Enfin, la France a également fait le choix d’orienter une partie de ces aides européennes vers un soutien à l’activité, à l’emploi et à l’installation des jeunes agriculteurs.

Partant de ces avancées obtenues à l’échelle européenne, le projet de loi d’avenir dont nous débattons aujourd’hui permet d’aller encore plus loin dans la transition vers le nouveau modèle agricole que nous souhaitons pour l’avenir.

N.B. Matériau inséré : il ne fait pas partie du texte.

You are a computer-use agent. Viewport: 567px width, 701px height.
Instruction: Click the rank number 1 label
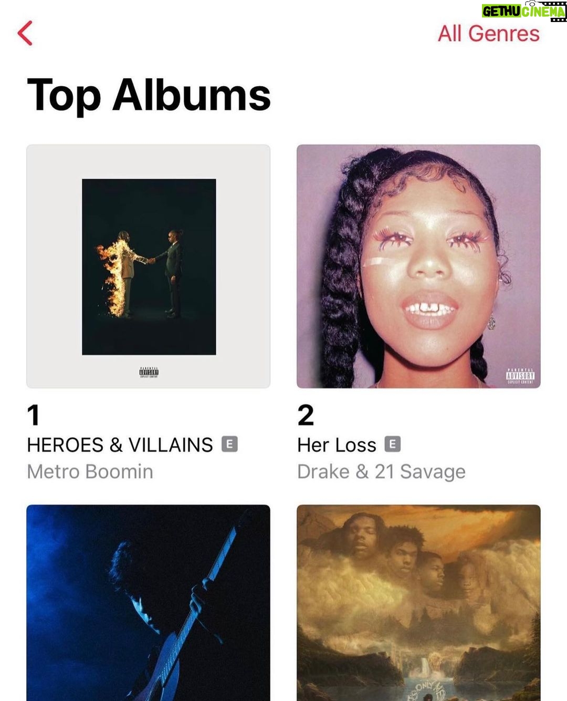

Ce texte a pour vocation de fournir un cadre législatif permettant à nos agriculteurs et au secteur forestier d’assurer leur développement économique, tout en prenant en compte la dimension écologique de leurs activités.

Les outils sont là pour encourager un changement de pratiques et conduire nos agriculteurs à entamer une transition vers un système de production agroécologique, privilégiant l’autonomie des exploitations agricoles et l’amélioration de leur compétitivité et de leurs résultats, grâce à des pratiques plus économes en énergie, en eau, en engrais, en produits phytopharmaceutiques ou en médicaments vétérinaires. Ces démarches innovantes, répondant aux attentes de la société et aux défis environnementaux actuels, sont constitutives d’un modèle pour l’avenir.

Le projet de loi tend à engager dès à présent cette transition et à façonner un nouveau cadre pour la politique agricole nationale. Le renforcement de la performance économique et environnementale de l’agriculture, la préservation du foncier, le soutien à l’installation des jeunes, mais aussi l’accent mis sur l’enseignement agricole, technique et supérieur, font partie des priorités retenues.

Tout d’abord, la loi vise à apporter un cadre législatif et réglementaire pour favoriser le développement des filières, en s’attachant à concilier les performances économique, sociale et environnementale de notre agriculture. Cela est facilité par la promotion d’une démarche collective, avec la création du groupement d’intérêt économique et environnemental. Ce regroupement des exploitants agricoles, soutenu par des aides publiques spécifiques, a pour objectif de modifier ou de consolider durablement leurs systèmes de production, de développer l’entraide et l’expérimentation, de faciliter la commercialisation des produits et d’apporter une réponse pertinente au problème de l’isolement en milieu rural.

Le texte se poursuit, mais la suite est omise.